Aya Osman, PhD, is a behavioral neuroscientist currently in her third year of postdoctoral training at the Friedman Brain Institute at Icahn School of Medicine at Mount Sinai, New York. She is studying the connection between the gut and the brain (called the gut-brain axis) in a range of neuropsychiatric conditions including addiction and autism, with a special focus on the immune system as a mediator of this connection. She has several high impact papers currently under review on these topics and was awarded the Seaver Foundation Postdoctoral Fellowship in 2018. Before embarking on her PhD and subsequent postdoctoral research journey, she completed an MSc in Toxicology and worked for the governmental body Public Health England in the UK as a toxicologist for 2 years.

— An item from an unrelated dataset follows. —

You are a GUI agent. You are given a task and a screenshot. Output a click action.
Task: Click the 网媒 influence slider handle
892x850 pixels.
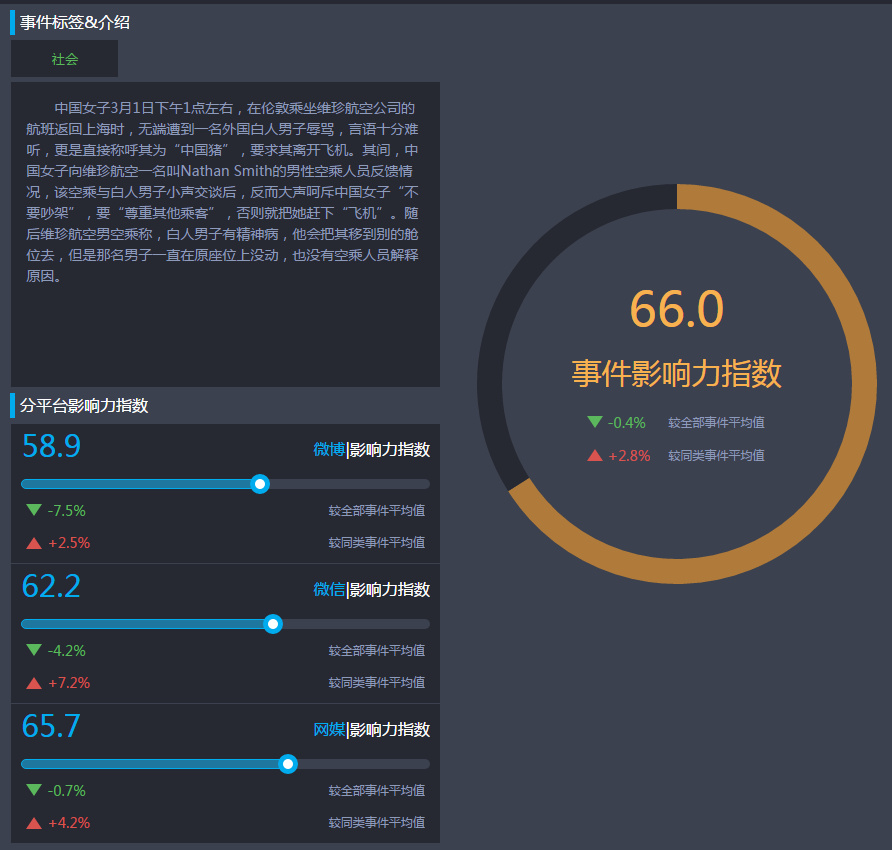[x=288, y=764]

Here, part of her work focused on publishing a guidance document on health system preparedness in collaboration with the World Health organization.
In addition to her career as a researcher Dr Osman is a passionate science communicator utilizing multiple social media platforms to communicate science to a lay audience in a manageable format. Her combination of scientific research skills, experience in public health and passion for science communication have paved the way for her in engaging with the public and addressing concerns relating to the Covid-19 pandemic as well as the current vaccines, not only on social media but also through engaging with community leaders having presented in several New York City District meetings. Dr. Osman is also spearheading a seminar series focused on highlighting research exploring the profound and diverse impacts of racism experienced by the black community on health. This series launched in January 2020 and attracted an international audience of over 500 participants for its first session.